Oxman’s group explores how digital design and fabrication technologies can work and change through matter and the environment to radically transform the design and construction of objects, buildings and systems.
“Oxman’s goal is to enhance the relationship between the built and the natural environments by employing design principles inspired by nature and implementing them in the invention of digital design technologies.”
Oxman received her Ph.D. in design computation from MIT where she developed the theory and practice of material-based design computation.
In 2009 she was named to ICON’s list of the “top 20 most influential architects to shape our future.”
Currently Oxman and her team are studying human bone density and its capabilities to add or lose mass as necessary. Examples of this are astronauts lose bone mass while in space and women gain bone mass during pregnancy. She wishes to apply this knowledge to concrete footings and building foundations, where each application only uses the material that is necessary. She states,
“When you construct a building today, the pouring of the concrete is the same, whether it’s a window, a wall, a ceiling or a support beam, regardless of the loads that are meant to be supported. My study suggests possibilities for pouring concrete in an innovative way that conserves materials. Naturally, this has a design significance as well: We are creating a new language that is directly influenced by the behavior of nature.”
Her research is, in the simplest terms, the study of the processes in nature and then the attachment of those processes to designed objects.
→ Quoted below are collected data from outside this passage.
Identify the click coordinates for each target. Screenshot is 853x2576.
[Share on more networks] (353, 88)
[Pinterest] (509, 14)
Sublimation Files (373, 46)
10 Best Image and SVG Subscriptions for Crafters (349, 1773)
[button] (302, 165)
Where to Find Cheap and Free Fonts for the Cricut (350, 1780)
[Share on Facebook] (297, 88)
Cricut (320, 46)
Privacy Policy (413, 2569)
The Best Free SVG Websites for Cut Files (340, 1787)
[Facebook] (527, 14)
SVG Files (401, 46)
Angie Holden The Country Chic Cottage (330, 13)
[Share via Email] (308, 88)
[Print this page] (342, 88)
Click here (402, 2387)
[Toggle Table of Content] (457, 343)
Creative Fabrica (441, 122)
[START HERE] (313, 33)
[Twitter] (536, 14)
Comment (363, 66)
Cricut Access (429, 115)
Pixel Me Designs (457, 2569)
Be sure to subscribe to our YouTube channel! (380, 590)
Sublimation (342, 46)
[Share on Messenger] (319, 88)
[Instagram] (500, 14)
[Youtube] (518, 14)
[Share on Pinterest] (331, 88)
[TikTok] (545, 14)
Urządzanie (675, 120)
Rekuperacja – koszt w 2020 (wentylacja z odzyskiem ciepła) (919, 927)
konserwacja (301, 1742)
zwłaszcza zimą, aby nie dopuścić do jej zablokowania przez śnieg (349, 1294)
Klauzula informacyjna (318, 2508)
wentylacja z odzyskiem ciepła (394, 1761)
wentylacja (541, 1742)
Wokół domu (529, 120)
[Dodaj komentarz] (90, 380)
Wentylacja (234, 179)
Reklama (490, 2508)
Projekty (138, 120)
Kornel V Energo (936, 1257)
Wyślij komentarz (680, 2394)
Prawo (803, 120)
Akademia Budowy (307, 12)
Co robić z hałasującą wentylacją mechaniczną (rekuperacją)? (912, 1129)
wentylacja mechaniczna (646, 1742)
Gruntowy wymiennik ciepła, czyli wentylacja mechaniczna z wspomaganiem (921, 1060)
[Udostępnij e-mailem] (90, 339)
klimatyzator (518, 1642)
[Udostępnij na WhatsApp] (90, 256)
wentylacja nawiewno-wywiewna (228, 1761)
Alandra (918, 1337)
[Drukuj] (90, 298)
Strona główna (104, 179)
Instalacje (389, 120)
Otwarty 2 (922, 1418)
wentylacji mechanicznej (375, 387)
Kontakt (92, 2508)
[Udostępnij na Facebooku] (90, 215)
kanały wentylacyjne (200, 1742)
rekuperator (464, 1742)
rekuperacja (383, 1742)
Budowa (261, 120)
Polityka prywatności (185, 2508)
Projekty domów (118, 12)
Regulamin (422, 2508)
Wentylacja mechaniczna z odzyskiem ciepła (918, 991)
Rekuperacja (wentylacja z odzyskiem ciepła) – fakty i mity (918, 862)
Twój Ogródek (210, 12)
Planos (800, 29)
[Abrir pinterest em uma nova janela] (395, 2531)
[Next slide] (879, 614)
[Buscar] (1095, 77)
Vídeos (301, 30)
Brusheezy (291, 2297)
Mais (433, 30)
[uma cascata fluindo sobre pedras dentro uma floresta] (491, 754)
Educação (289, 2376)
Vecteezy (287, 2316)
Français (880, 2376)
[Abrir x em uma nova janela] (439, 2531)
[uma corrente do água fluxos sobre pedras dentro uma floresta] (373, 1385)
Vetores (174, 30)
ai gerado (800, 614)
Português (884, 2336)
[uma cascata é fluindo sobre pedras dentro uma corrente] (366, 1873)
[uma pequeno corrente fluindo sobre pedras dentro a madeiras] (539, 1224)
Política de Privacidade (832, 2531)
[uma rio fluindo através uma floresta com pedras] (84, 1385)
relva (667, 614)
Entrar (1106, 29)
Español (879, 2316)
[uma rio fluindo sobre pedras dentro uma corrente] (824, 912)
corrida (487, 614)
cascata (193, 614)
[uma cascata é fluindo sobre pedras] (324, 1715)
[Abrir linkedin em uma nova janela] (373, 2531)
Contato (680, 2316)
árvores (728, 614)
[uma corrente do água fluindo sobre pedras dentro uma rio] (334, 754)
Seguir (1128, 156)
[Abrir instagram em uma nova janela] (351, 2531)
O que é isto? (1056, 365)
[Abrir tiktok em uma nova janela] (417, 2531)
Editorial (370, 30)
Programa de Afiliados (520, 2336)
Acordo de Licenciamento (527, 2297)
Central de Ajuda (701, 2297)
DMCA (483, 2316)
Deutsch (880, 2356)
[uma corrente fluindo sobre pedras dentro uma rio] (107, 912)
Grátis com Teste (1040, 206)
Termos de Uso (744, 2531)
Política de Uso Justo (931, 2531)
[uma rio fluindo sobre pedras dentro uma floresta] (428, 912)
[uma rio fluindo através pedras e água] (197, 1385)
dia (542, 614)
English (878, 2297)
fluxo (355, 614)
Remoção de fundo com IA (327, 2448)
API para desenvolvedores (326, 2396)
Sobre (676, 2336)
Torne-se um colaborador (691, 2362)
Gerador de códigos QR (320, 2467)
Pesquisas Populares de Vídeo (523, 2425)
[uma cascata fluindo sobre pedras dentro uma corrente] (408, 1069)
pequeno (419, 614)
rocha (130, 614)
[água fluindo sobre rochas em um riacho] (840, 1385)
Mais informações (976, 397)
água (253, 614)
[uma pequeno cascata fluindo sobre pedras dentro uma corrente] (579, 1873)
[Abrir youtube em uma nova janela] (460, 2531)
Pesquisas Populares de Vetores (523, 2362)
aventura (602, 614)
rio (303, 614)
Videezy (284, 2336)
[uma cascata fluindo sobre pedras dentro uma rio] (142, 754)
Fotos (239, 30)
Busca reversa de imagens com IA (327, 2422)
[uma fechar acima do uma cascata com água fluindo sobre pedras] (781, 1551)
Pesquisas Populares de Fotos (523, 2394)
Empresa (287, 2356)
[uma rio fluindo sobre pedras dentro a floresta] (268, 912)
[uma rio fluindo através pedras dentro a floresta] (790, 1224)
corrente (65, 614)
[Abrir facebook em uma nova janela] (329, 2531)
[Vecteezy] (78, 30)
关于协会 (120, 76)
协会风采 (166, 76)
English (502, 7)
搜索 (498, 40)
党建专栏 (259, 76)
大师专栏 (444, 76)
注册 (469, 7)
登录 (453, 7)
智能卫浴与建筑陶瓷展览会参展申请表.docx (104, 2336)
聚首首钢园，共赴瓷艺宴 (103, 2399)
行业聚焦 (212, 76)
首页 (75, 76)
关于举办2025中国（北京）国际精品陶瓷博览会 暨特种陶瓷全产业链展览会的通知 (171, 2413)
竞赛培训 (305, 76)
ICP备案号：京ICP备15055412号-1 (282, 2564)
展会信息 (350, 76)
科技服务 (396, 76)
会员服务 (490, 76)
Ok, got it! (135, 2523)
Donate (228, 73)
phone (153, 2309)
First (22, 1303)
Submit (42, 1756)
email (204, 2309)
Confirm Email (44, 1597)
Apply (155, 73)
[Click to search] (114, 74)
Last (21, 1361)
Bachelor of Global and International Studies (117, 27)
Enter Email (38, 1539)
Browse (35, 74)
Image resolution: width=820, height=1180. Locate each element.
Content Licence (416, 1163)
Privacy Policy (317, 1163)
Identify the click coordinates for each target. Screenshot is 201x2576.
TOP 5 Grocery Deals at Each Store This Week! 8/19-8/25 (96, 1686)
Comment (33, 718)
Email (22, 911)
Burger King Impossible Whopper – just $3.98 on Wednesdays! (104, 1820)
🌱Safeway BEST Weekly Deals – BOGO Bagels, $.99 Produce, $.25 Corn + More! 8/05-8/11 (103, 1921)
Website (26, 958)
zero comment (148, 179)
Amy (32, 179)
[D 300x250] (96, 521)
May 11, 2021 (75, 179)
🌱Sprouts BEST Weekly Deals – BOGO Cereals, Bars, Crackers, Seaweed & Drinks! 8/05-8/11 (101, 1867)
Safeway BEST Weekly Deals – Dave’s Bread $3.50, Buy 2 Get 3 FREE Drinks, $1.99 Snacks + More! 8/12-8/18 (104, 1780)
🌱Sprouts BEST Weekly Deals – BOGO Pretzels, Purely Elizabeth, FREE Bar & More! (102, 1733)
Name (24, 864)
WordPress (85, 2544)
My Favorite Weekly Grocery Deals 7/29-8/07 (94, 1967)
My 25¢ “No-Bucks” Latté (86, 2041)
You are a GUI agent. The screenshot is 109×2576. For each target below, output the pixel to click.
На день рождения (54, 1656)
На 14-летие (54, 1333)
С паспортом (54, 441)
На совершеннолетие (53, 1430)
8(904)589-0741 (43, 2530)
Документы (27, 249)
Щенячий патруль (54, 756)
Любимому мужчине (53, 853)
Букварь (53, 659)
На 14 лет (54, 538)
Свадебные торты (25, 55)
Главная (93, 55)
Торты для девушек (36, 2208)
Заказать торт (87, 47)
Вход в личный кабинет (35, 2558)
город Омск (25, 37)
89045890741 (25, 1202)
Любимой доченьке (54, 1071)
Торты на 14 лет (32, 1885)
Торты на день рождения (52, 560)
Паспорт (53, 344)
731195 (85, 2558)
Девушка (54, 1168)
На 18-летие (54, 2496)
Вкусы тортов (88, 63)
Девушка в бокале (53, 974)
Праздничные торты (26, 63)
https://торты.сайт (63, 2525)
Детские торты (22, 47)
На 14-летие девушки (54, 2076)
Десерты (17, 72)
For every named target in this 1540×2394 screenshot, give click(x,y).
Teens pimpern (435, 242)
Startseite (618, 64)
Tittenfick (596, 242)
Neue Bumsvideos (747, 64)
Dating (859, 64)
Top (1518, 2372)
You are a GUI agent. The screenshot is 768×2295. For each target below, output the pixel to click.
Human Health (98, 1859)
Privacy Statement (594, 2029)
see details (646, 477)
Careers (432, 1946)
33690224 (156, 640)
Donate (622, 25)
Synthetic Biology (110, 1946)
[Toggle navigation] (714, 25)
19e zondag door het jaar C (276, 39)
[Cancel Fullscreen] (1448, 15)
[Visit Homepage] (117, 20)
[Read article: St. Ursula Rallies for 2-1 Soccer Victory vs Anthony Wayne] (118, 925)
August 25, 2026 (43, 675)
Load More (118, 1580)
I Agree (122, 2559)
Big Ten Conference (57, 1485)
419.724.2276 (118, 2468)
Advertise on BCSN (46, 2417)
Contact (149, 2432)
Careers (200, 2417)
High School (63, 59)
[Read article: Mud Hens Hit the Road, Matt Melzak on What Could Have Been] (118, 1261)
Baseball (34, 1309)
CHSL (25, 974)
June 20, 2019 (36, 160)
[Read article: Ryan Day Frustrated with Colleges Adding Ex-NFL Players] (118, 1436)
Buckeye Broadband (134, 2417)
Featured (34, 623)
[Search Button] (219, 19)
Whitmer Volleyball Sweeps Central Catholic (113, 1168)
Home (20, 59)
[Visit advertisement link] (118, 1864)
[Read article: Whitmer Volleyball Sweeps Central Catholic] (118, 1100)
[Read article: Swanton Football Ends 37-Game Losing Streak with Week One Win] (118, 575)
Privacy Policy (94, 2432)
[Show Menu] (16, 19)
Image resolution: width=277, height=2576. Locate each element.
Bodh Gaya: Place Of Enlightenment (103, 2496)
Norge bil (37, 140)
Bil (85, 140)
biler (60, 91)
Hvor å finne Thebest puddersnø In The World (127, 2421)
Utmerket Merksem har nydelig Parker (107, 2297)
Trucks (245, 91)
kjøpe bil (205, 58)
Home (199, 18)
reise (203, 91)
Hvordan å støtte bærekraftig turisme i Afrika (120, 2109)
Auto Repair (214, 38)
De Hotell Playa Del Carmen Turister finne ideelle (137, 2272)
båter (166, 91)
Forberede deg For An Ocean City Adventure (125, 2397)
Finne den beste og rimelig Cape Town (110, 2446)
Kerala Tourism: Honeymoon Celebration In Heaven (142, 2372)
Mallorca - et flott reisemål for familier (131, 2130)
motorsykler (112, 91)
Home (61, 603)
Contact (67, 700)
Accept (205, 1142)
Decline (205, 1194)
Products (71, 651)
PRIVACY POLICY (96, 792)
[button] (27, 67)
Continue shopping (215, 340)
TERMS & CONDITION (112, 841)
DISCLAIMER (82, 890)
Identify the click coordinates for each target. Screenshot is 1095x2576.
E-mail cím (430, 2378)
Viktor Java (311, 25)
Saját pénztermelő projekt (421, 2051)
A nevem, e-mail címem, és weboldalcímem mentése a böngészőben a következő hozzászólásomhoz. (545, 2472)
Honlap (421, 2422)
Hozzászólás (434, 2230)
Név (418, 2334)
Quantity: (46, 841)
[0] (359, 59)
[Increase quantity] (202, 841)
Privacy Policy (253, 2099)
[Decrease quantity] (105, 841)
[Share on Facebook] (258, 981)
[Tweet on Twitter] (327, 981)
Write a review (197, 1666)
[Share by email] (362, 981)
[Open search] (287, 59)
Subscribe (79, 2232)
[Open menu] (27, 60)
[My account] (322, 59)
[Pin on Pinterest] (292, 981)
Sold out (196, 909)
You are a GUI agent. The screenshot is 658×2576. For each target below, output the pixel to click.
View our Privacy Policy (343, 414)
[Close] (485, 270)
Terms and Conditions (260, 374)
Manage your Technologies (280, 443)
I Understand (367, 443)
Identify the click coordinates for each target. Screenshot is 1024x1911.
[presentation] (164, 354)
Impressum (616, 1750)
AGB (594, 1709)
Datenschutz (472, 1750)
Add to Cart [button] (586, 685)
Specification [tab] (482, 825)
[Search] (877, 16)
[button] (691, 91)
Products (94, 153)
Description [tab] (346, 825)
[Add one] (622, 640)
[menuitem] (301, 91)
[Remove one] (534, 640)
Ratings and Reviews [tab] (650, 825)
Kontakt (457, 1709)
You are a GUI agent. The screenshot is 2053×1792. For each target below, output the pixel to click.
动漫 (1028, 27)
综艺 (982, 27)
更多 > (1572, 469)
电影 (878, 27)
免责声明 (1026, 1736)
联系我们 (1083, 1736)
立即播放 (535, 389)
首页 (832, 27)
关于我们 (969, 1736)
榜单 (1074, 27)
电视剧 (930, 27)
She deciphers the processes into computer codes, through programs she’s designed to get traceable data that can be applied to different situations.
Some of her creations include:
- The Beast
- Carpal Skin
The Beast is a chaise lounge that features a unique skin that changes thickness, density, hardness, flexibility and curvature to adjust to the occupying person’s shape.
Carpal Skin is a splint that maps pain and helps alleviate it in carpal tunnel sufferers, designed specifically for each individual.
Monocoque, French for shell, is a building’s ‘skin’ that can be printed to withstand loads that have always been directed to load-bearing building elements away from the exterior facade.
Armour is a bio-inspired armor, shaped and designed for each individual as ultimate protection.
Neri Oxman’s design practice is based on the processes that nature has developed, but used to reach new boundaries not forms, never before discovered. She discusses her techniques,
“It’s all a question of interpretation. Most architects look upon nature as a metaphor and translate it in a very explicit manner. Digital tools allow me to translate natural principles and processes, albeit not necessarily physical forms.”
As Oxman reaches new digital levels of development, it shows that architecture is destined to continue to grow and change as all design industries have and will continue to do so. She stated,
“What guides me is the joy of living, the joy of creating. I know how to celebrate victory and success, but also how to take a risk and fail gloriously.”
Oxman’s words are a final push to keep architects doing what they love and pushing the boundaries to always new, ever-changing realms. The present and the past are there to always remind us and to teach us but the future is ours to shape and then left for every generation after ours. Forward thinking is the only way to advance.